§ What you are asked to do:
Repeat the material below, without changes, from the line with "Task: Click the www.coppin.edu URL breadcrumb" to the line with "tap(882, 346)", including both of those lines.

§ Materials provided:
========================================================================

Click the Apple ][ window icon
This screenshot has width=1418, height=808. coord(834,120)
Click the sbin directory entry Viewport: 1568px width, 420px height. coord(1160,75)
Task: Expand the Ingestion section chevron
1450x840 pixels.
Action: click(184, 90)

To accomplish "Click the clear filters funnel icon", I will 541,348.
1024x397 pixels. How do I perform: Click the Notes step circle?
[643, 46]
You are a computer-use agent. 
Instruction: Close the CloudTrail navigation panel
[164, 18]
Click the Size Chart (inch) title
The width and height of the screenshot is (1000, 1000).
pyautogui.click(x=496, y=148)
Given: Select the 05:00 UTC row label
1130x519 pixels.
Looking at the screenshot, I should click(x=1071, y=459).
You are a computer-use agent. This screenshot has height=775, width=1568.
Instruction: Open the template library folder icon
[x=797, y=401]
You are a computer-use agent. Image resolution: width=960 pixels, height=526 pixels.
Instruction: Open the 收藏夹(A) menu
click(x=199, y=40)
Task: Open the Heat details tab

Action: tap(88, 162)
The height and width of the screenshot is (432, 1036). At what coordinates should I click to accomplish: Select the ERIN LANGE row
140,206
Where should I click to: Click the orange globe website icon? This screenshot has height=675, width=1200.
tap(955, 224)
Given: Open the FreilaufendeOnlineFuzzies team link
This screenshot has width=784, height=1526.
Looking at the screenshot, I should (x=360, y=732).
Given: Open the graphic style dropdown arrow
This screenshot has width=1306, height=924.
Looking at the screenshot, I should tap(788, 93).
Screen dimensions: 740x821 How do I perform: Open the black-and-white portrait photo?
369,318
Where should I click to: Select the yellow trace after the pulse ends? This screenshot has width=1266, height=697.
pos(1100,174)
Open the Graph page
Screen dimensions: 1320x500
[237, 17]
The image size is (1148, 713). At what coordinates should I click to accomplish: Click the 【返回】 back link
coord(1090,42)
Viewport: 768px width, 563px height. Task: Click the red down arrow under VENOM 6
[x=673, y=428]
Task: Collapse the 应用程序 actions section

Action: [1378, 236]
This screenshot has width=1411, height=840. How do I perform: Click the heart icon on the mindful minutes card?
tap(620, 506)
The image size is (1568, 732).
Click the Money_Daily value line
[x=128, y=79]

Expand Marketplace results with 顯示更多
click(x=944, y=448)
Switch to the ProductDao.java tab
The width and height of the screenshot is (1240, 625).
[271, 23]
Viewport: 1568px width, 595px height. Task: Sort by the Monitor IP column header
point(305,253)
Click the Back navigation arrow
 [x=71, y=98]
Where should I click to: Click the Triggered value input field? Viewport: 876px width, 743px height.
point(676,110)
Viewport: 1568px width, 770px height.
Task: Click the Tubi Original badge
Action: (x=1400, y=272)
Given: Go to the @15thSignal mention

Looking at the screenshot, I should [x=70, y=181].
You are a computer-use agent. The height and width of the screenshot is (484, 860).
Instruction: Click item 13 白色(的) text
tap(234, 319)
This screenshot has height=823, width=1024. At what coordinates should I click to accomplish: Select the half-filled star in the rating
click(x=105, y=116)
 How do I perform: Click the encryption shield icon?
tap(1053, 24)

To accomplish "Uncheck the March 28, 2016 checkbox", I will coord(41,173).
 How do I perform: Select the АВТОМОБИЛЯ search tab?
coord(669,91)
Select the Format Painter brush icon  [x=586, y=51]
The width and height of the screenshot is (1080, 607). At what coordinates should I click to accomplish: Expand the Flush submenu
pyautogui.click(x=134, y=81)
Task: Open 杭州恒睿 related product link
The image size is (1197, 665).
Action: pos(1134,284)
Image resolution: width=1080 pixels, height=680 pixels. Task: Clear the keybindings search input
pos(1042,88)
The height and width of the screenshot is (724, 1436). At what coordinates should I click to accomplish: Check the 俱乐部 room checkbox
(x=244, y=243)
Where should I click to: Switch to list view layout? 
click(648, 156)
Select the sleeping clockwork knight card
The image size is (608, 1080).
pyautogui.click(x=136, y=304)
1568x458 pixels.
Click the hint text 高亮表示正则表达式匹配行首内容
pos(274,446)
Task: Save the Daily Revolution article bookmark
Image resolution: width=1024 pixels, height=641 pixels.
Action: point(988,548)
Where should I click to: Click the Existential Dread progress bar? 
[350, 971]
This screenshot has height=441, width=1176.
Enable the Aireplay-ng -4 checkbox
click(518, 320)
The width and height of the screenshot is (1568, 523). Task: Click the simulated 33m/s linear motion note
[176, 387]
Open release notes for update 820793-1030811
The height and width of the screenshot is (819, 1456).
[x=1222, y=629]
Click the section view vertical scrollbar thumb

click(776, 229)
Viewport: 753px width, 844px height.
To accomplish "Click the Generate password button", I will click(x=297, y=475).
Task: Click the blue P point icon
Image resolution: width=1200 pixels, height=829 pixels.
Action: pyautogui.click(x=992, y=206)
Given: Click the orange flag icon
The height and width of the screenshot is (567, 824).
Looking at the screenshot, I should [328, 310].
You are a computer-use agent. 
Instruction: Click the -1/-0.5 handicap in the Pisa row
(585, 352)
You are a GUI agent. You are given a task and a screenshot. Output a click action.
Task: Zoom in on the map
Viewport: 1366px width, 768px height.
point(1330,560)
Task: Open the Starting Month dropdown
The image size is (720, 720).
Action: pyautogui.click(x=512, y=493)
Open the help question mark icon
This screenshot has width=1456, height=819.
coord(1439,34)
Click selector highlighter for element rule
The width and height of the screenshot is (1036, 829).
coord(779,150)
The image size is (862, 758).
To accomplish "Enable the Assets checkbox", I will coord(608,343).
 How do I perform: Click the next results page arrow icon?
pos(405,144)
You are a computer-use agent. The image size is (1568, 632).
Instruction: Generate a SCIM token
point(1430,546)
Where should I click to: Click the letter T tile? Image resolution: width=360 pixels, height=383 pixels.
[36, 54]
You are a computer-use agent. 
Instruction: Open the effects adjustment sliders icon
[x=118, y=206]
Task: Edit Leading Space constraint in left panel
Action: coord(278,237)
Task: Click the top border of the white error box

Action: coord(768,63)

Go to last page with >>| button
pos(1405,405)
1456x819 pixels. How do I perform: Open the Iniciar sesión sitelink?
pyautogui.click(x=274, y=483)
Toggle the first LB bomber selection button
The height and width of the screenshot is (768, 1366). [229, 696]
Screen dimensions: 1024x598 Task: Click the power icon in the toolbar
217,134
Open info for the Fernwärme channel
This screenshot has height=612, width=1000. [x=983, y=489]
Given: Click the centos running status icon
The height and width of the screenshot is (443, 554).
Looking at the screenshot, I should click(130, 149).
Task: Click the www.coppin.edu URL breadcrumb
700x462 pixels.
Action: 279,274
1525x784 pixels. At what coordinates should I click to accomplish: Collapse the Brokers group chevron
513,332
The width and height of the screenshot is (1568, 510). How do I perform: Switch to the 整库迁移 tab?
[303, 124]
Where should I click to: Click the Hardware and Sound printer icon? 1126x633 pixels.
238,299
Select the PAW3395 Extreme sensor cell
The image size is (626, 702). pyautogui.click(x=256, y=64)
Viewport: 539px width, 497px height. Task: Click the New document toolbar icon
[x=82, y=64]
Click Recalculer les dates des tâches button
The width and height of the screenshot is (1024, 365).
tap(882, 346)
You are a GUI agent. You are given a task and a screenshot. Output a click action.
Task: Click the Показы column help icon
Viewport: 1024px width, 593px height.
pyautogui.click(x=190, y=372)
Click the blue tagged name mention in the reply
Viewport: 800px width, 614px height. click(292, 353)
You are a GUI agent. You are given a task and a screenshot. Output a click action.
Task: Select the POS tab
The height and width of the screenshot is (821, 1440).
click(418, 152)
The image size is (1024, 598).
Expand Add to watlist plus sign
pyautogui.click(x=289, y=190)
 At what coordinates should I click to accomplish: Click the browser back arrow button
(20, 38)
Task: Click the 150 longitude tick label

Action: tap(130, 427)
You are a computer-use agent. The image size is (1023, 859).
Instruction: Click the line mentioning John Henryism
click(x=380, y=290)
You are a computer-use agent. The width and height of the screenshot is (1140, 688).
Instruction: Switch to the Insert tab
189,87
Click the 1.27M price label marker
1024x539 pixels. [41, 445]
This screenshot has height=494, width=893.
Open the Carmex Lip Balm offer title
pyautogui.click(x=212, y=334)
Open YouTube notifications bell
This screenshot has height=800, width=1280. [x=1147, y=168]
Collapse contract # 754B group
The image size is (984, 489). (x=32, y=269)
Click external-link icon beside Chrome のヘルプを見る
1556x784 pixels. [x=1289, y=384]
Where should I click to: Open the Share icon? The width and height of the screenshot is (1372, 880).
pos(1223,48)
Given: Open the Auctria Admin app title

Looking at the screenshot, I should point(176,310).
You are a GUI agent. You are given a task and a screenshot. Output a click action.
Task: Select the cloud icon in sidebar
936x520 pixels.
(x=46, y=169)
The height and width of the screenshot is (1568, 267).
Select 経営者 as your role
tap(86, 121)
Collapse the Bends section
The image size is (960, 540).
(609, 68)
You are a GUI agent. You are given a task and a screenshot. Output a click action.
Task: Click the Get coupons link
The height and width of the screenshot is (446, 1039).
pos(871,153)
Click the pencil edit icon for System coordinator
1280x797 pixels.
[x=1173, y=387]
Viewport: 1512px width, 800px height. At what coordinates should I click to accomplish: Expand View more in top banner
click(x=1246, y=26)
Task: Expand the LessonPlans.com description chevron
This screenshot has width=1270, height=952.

========================================================================

§ The reply:
Task: Click the www.coppin.edu URL breadcrumb
700x462 pixels.
Action: 279,274
1525x784 pixels. At what coordinates should I click to accomplish: Collapse the Brokers group chevron
513,332
The width and height of the screenshot is (1568, 510). How do I perform: Switch to the 整库迁移 tab?
[303, 124]
Where should I click to: Click the Hardware and Sound printer icon? 1126x633 pixels.
238,299
Select the PAW3395 Extreme sensor cell
The image size is (626, 702). pyautogui.click(x=256, y=64)
Viewport: 539px width, 497px height. Task: Click the New document toolbar icon
[x=82, y=64]
Click Recalculer les dates des tâches button
The width and height of the screenshot is (1024, 365).
tap(882, 346)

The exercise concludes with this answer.